The time has been flying by so fast, as our Research Experience class is now already in our fourth week of the quarter! Last week (April 16), we had our second lab day at Manchester Environmental Services National Lab. There, Puget Sound Restoration Fund researcher Ryan Crim has been showing us how PSRF is managing the conservation of the Olympia oyster. It is an amazing experience to be able to see how the hatchery operates, and to learn about the larval stages of the Olympia oyster.

Sieving larvae
We were careful to screen every last larva.

The purpose of our second lab visit was to clean and feed our stained larvae from the previous week, as well as screen them by size to identify any deceased ones. Because of their age, they should be longer than 120μm. We screened the larvae first through this size screen, followed by a 100μm screen. Any larvae that made it through the 100μm were considered deceased, meaning that they have not grown since we collected them. We then placed our two sample populations of oysters back into their containers with clean seawater and about 1L each of algae to eat.

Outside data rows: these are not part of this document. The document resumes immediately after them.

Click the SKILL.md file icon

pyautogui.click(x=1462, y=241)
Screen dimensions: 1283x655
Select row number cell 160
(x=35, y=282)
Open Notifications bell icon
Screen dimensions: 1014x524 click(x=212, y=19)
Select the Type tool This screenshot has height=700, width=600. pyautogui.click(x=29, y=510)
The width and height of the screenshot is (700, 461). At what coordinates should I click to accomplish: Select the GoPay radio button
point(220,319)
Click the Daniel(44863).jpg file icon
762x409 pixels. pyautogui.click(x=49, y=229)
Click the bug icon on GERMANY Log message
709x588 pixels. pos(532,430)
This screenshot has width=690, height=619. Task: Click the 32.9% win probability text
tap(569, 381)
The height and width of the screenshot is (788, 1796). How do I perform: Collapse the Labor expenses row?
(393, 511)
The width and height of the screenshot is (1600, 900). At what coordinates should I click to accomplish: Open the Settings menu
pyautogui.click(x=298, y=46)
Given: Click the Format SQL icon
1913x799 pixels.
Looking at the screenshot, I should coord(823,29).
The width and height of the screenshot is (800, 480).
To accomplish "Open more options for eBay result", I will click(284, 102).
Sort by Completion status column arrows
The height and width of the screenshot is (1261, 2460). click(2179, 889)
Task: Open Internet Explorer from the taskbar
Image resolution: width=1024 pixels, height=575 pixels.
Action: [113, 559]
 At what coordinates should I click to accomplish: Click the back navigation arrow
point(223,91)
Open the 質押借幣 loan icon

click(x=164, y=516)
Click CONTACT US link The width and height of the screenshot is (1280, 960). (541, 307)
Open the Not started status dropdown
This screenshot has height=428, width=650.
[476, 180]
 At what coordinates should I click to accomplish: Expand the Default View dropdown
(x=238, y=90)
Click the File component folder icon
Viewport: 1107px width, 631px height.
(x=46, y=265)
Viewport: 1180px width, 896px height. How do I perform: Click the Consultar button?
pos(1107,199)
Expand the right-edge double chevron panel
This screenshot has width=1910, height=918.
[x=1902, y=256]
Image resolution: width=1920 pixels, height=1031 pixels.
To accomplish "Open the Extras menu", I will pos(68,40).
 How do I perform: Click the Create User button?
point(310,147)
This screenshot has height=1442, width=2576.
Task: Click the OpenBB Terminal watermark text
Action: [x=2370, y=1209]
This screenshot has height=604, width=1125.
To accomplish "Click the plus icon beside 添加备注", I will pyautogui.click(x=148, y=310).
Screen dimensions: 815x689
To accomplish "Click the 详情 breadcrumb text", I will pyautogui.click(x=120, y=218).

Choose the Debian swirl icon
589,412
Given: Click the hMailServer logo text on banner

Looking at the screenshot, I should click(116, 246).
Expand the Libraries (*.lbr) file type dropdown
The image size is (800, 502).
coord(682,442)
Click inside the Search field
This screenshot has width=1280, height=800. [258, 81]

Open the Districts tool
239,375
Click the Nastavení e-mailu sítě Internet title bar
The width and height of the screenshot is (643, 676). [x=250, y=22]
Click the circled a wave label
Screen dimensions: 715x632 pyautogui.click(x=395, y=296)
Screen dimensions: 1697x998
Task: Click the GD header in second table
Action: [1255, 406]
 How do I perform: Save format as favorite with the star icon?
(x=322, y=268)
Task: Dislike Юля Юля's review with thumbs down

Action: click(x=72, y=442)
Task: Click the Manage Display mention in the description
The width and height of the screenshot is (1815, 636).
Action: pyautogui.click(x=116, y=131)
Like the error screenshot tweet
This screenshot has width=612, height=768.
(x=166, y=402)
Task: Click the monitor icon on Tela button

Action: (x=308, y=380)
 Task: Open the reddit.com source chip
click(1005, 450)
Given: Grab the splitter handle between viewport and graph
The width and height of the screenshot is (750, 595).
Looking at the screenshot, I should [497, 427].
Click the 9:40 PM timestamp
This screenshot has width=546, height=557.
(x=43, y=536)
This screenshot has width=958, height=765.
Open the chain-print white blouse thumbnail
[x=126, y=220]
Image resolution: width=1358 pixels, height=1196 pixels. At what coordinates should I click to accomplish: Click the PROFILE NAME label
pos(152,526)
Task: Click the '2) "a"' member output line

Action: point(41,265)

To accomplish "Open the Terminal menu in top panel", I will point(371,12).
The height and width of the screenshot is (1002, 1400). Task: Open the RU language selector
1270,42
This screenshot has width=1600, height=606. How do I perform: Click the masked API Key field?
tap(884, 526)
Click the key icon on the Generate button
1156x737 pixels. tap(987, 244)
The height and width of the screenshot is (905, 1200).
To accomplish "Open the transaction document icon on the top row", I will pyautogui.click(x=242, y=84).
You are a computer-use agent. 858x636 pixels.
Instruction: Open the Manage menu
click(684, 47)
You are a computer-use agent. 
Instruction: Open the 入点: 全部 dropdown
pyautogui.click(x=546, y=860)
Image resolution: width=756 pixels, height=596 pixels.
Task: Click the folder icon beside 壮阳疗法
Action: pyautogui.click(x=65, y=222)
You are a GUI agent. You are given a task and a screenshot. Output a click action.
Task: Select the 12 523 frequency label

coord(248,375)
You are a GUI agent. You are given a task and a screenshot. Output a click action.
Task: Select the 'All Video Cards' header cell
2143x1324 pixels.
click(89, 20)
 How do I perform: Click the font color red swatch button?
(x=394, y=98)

We then took two 0.5mL samples from both the South Sound and the Port Gamble larvae. Each of the four of us would do a hand count of how many larvae we saw in each sample under the microscope. With these numbers, we calculated an average number of larvae per mL, which gave us an estimate of the total larvae remaining if each of our samples. We estimated ~16,000 in our sample from Port Gamble broodstock, and  ~19,000 in our sample from South Sound broodstock.

doped oyster close up
“Doped up” oysters relaxing in an Epsom salt solution.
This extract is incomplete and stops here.